Con mucho, muchísimo esfuerzo, dirigió cada brazo a un lado, los bajó con solemne lentitud hasta que apuntaron al punto en que la semiesfera se unía con la base de la Fortaleza de Luz y luego trató de juntar las manos como si estuviera aplaudiendo. Justo en ese momento, los brazos le fallaron, congelados hasta los huesos.
—No puede manipular su propia técnica, necesita ayuda para generar un campo de fuerza… Sí que es un poco tonto, sí —se quejó Aerys, que pese a todo caminaba hacia su compañero para extinguir el hielo que mantenía inmóviles los brazos. Solo entonces, cuando los tocaba con dedos llameantes, entendió lo que ocurría—. ¡Claro! Usted creó la capa protectora del suelo al final, para defendernos de ataques desde el suelo. No hay un portal de entrada y otro de salida que el mago pudiera invertir. ¡El mago ignoró esa parte del campo de fuerza cuando la transformó en esta cárcel!
—Sí, solo hay un portal de salida, el que necesitaba para mantener ocultos nuestros cosmos —completó Emil, que veía agradecido cómo los brazos recuperaban movilidad, si bien los pequeños cortes seguían exigiéndole un sueño de mil años—. Esa es la razón por la que la tormenta nos arrastra. El punto que nos une al suelo es sólido. Si logro crear un portal de entrada aquí en el momento justo…
Por tercera vez, los poderosos y oscuros vientos del tifón llegaron a la Fortaleza de Luz. Emil, ya con los brazos ya móviles, completó el ritual y convirtió el suelo en la entrada de un agujero de gusano, que en un solo momento engulló a los dos santos.
Notas del autor:
Shadir. Lesath lleva un buen tiempo libre de cualquier control y aparte lo levantaron en plena madrugada, para el resto no tengo excusa y en realidad puede que ni el santo de Orión la tenga. Que luego no se quejen si les van mal las cosas.
Muchas gracias por el dato, siempre es bueno saber algo bueno. Lástima que Aerys no sea tan rápido como Flash, le sería de mucha ayuda.

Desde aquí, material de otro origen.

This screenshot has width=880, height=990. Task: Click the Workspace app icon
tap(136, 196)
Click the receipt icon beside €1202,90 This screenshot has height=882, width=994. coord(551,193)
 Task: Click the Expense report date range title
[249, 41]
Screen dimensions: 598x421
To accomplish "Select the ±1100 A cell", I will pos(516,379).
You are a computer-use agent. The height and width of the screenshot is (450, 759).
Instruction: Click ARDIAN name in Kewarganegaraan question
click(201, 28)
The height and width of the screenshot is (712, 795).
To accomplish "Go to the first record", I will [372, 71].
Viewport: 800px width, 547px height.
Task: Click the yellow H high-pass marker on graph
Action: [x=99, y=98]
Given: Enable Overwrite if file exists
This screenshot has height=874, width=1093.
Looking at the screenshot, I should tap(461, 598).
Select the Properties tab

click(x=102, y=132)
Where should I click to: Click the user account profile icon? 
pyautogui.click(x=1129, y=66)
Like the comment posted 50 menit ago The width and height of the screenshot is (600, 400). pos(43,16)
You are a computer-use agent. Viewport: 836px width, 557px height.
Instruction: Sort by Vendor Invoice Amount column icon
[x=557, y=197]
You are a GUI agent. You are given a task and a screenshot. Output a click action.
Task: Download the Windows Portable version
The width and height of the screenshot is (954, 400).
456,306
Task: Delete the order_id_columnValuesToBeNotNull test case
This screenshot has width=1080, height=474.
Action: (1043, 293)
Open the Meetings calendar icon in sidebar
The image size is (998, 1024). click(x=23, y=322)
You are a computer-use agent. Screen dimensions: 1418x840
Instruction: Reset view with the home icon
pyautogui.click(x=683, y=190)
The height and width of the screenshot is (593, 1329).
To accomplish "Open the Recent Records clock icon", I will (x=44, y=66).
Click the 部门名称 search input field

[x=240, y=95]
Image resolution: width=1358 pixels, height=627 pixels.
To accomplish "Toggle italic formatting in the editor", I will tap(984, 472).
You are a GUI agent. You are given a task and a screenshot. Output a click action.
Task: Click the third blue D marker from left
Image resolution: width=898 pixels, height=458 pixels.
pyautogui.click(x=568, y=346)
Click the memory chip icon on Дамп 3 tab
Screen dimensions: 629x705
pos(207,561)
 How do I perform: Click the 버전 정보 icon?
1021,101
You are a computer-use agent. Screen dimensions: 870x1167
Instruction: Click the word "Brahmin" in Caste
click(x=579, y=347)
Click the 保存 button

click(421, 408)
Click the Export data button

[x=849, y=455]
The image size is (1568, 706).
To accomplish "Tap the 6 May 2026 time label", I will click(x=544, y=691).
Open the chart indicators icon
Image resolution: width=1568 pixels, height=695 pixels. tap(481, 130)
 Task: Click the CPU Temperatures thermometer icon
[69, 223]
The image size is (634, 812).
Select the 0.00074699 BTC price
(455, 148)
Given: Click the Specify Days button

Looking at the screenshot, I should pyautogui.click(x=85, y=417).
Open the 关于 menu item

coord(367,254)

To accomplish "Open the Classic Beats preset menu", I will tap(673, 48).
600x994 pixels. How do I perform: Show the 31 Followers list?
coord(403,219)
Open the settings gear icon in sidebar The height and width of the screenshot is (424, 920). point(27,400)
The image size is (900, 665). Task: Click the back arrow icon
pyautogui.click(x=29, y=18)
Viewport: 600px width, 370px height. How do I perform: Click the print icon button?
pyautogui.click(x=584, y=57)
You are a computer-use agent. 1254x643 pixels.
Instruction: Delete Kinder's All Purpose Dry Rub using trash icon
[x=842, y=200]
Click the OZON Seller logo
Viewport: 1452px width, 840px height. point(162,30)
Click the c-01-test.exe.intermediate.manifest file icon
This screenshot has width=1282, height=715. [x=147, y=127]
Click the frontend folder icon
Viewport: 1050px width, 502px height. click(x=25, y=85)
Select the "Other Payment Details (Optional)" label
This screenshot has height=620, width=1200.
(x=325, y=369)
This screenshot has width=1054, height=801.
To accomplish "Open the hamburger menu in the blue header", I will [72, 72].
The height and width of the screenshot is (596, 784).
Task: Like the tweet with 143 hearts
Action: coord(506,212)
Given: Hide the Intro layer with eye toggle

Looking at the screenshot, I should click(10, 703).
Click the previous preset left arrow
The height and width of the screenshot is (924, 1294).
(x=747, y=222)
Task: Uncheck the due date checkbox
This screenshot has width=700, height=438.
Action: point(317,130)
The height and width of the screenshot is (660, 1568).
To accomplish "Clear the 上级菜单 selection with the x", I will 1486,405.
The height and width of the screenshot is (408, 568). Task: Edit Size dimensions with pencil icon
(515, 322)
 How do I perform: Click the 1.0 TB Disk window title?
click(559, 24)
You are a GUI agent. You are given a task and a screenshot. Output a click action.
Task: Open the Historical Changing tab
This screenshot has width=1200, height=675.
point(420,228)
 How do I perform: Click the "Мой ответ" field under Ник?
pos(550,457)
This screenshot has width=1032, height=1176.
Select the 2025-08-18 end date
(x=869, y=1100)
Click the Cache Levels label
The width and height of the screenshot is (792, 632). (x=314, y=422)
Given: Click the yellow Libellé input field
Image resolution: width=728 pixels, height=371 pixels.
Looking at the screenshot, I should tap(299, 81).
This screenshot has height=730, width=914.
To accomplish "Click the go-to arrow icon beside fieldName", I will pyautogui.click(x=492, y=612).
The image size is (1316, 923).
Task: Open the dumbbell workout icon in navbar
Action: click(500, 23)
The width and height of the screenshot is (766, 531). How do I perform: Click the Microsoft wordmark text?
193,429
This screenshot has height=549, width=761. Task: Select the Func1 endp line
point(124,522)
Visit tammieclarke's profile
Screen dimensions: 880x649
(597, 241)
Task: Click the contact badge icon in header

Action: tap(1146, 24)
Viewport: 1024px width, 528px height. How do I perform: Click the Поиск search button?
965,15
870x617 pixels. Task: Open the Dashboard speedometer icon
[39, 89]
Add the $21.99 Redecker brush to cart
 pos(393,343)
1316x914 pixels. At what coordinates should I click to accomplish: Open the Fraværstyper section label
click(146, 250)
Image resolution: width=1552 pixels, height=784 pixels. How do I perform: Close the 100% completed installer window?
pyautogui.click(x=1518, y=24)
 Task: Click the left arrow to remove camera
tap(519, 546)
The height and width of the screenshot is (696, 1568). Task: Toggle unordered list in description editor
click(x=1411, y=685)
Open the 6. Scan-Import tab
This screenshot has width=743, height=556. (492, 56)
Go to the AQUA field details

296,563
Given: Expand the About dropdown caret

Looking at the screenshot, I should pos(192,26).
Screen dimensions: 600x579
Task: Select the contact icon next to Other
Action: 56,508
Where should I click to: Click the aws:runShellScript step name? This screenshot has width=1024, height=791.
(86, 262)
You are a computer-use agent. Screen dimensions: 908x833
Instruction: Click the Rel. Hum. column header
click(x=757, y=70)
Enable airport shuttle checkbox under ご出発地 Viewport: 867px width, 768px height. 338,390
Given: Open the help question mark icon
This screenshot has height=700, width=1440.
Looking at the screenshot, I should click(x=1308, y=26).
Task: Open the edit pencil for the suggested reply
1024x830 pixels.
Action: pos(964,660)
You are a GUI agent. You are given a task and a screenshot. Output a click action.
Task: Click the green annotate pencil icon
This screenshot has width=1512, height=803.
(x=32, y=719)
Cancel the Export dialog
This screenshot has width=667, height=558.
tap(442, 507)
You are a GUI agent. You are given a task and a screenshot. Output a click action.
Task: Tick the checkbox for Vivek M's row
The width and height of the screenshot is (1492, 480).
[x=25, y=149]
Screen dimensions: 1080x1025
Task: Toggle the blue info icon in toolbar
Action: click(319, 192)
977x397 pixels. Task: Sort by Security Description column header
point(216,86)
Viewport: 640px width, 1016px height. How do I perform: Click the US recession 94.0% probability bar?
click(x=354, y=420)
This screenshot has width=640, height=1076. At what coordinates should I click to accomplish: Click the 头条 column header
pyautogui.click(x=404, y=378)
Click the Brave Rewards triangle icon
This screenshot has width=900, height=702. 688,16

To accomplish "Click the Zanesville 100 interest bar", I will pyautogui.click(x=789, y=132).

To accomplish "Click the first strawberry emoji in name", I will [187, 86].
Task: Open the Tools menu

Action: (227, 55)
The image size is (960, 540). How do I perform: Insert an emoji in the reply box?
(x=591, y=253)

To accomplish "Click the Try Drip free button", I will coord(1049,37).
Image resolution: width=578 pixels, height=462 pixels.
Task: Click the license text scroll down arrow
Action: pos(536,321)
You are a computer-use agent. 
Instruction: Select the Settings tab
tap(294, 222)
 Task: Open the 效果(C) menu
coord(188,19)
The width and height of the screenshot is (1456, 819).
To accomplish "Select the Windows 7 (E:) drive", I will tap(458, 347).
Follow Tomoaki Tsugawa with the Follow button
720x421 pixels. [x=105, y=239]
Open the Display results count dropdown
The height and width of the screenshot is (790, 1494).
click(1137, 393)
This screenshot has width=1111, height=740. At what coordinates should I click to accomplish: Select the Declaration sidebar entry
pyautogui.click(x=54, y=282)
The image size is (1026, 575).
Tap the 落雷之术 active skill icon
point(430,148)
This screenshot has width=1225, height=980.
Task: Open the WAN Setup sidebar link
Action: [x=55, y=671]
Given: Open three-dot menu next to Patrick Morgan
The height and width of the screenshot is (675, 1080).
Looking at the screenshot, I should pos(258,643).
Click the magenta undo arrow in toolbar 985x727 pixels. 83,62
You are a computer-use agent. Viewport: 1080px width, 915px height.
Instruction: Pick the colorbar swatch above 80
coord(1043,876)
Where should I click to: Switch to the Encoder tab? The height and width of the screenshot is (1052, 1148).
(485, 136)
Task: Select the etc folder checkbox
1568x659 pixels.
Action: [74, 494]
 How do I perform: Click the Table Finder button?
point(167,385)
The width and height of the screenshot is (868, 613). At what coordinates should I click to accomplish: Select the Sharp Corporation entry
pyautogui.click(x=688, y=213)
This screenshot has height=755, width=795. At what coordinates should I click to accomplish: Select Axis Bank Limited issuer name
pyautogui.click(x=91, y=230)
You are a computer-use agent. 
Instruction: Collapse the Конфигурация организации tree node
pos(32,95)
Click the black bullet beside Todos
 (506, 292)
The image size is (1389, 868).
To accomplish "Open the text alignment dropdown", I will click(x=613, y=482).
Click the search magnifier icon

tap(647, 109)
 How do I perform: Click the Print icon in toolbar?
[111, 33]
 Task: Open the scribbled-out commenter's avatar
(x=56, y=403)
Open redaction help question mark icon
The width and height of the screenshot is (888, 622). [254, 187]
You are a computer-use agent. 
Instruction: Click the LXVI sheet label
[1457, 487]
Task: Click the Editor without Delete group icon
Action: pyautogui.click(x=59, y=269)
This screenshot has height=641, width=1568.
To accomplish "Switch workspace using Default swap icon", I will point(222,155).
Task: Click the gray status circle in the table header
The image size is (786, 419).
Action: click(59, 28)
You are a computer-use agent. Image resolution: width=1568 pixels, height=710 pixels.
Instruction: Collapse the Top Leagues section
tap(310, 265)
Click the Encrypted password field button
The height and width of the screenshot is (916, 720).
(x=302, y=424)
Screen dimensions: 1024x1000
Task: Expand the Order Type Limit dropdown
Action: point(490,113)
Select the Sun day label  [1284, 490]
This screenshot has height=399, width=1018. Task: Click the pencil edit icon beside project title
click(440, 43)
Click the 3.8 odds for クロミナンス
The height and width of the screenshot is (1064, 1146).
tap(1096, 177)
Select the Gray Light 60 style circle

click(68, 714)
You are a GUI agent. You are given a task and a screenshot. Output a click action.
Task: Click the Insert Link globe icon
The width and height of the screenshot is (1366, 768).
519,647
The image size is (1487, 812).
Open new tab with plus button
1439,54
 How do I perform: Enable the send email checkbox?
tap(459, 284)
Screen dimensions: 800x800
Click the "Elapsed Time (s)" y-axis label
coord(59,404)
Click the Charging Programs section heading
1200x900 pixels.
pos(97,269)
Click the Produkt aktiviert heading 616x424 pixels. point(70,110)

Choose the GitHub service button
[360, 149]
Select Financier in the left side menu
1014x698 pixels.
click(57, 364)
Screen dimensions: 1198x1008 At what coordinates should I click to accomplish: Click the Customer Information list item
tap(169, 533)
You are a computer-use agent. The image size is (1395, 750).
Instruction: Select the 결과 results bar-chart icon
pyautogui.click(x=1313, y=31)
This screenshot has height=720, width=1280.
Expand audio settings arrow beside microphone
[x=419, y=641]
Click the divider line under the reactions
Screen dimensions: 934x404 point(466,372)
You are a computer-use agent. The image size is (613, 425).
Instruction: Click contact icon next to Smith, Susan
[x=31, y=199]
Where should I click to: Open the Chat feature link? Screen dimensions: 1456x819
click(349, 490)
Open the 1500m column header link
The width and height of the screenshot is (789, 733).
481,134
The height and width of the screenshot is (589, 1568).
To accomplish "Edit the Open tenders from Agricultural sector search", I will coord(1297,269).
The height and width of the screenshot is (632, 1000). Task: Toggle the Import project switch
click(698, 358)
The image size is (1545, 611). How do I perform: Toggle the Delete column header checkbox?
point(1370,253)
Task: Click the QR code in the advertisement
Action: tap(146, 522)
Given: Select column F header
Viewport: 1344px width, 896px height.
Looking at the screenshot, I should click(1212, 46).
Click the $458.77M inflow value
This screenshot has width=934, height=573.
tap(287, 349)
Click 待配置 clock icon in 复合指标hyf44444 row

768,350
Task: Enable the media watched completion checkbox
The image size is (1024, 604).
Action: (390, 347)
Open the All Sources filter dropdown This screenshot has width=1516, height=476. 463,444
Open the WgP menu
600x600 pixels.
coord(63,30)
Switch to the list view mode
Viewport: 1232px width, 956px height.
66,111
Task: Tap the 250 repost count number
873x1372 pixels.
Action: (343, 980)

Ulti_SG. ¡Directo al corazón! Sí, lo admito, empecé a ver esa famosa serie justo mientras escribía el segundo arco y no pude evitar la tentación.
Al principio pensé en que tenía que contar lo que hacía cada división desde el capítulo en el que vemos a la división Andrómeda, pero se me antojaba poco orgánico y preferí ir dando información poco a poco. Creo que quedó mejor así.
Hay pocos guerreros azules en la ciudad y se limitan a protegerla. Piotr no es nada tonto y deja el asunto de las legiones del inframundo a los santos de Atenea.
Recemos porque el resto de Campeones del Hades sean mejores que Jaki.